April 18th, 2018, 8:25
We didn´t exactly saw pictures of all of those parts. Maybe what the OP consider as trying "another cable" is not the same as you and I imagine.
As he now has changed motherboards, that would rule that out also, so clues would indicate the vga card , and like mr. Spock could say, "curious" to see a vga card cause that bit flipping. Of course, I´m not saying it is impossible. We use to have some interesting discussion with customers here about the difference between possible and probable.
Also, maybe something initially damaged the hdd/cables/superio so that now that carries over to new boards ?
As for the XT controller, I think that would present some more problems when configuring and getting it to work with a modern ( ha! ) board and hdd ?
April 18th, 2018, 15:13
XT BIOS has no support for HDDs, so the card has its own ROM. I don't know if, or how, the XT ROM will get along with an AT BIOS which has its own IDE support. I merely mentioned the XT card since it demonstrates that it is possible to get a 16-bit peripheral to communicate via an 8-bit bus.
The OP did measure the voltages at the C pins when writing an all-ones bit pattern to the drive. He stated that the voltage on DB14 was dead on zero for the whole time, so ISTM that the problem must be right there, not further downstream. That said, a DMM is a poor tool for observing bus activity.
April 18th, 2018, 20:03
What where the voltages in the other pins ( C16, C15 for example ) during the test ?
Pics of the hard disk board, and closes of the connector region, please ?
Also, the OP is using just the 4-pin connector to power the drive, right ?
To Frank : If "something" is keeping the C17 line down, a contraption with a led connecting that pin to some other pin that is always high should indicate something, wouldn´t it ?
Also, trying with the minimum number of ram sticks to see it the behaviour is the same ? If the OP could check the disk in another computer, I would suggest formatting it blind ( without the vga card inserted ) to see if now the problem would disappear.
April 19th, 2018, 4:32
rogfanther wrote:What where the voltages in the other pins ( C16, C15 for example ) during the test ?
The OP's measurements are a little unclear but ...http://forum.hddguru.com/viewtopic.php?t=36610&p=257605#p257605
rogfanther wrote:To Frank : If "something" is keeping the C17 line down, a contraption with a led connecting that pin to some other pin that is always high should indicate something, wouldn´t it ?
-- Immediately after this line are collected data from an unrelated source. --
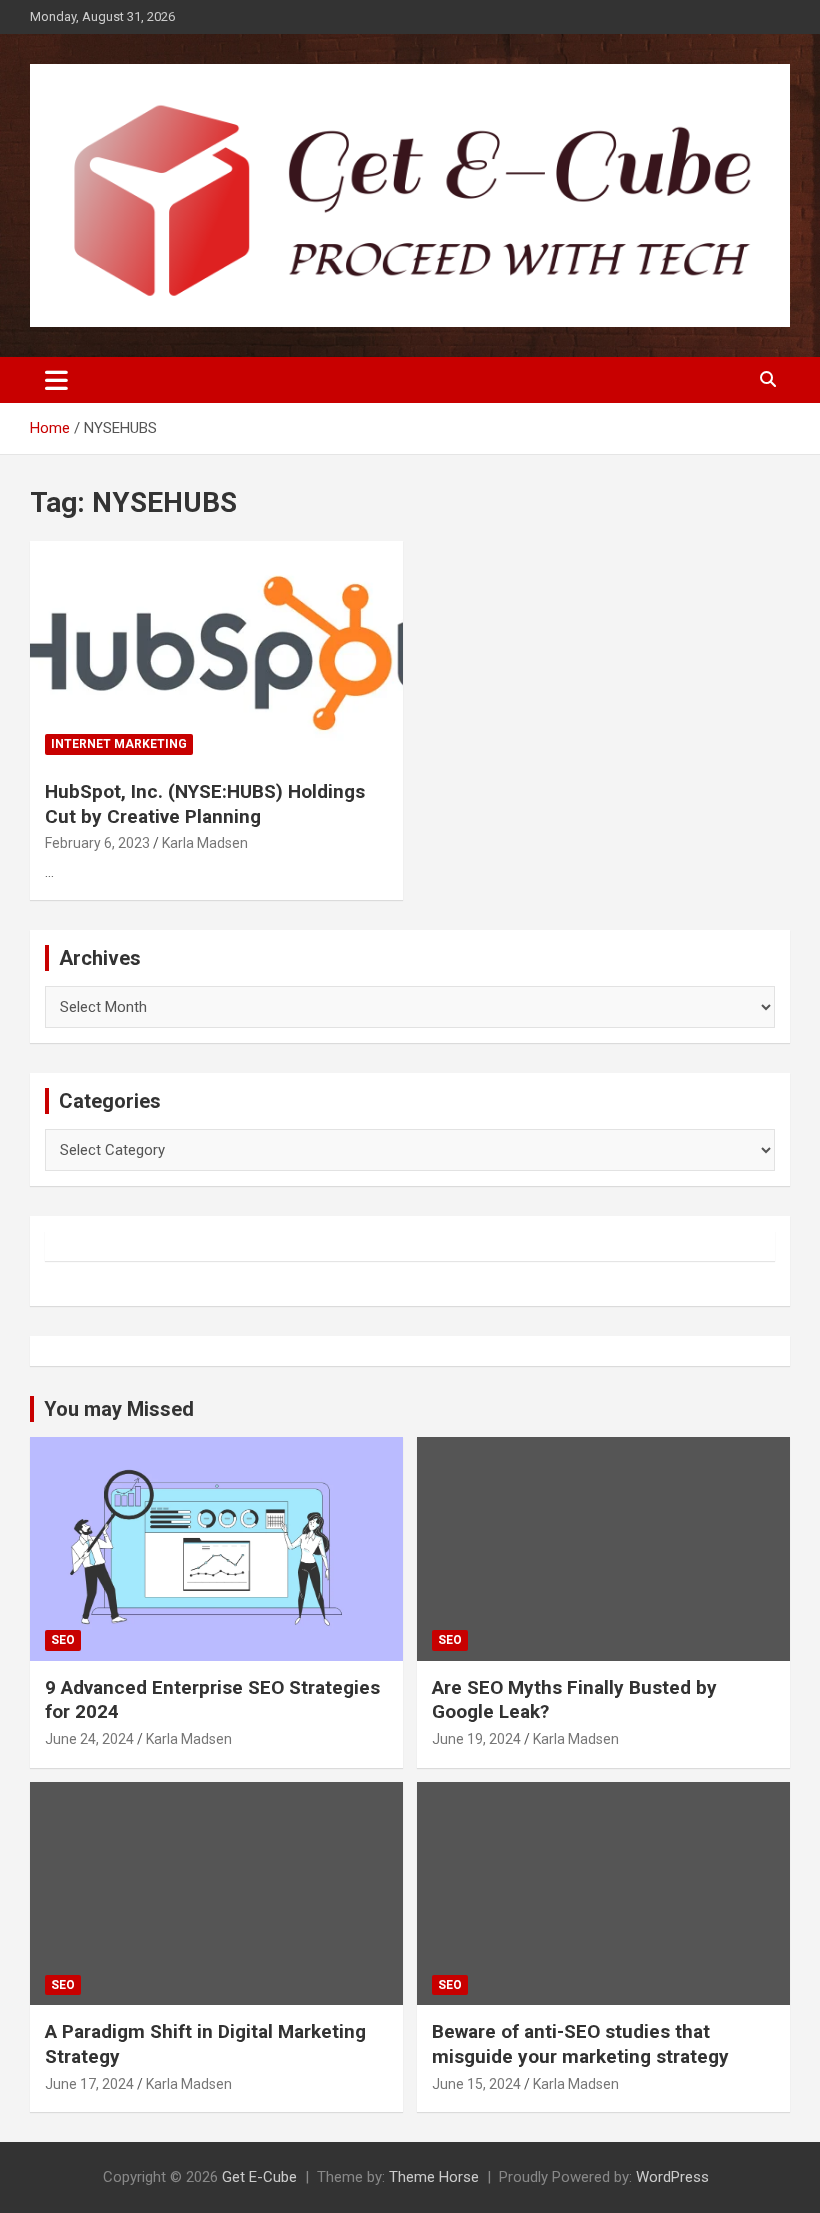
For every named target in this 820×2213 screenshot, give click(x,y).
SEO (63, 1640)
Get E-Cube (259, 2177)
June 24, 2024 (89, 1739)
ISTM that would not provide any more information than what has already been observed.
Bill1962 wrote:And it is 0 volt, it is not like it is 0.7 volt, or 1.3 volts or whatever.
April 19th, 2018, 8:16
The measurements are unclear, because he didn´t say what was measured where.
Give the lack of information, the fact that the computers are an ocean away, and that he doesn´t want to test with another disk, it would probably be be easier if he buys a complete ( and confirmed working ) system. Then he can proceed with installing his software without scavenging for problem causes.
May 8th, 2018, 17:13
Has anyone checked for a boot sector write protect option in BIOS yet?
Also, I have an old 386 box laying around that also had this exact drive before replacing it with ST31276A with an add-on IDE card. I would suggest looking in BIOS for a Type 47 "User Defined" type, My 1991 AMI had it, yours should too.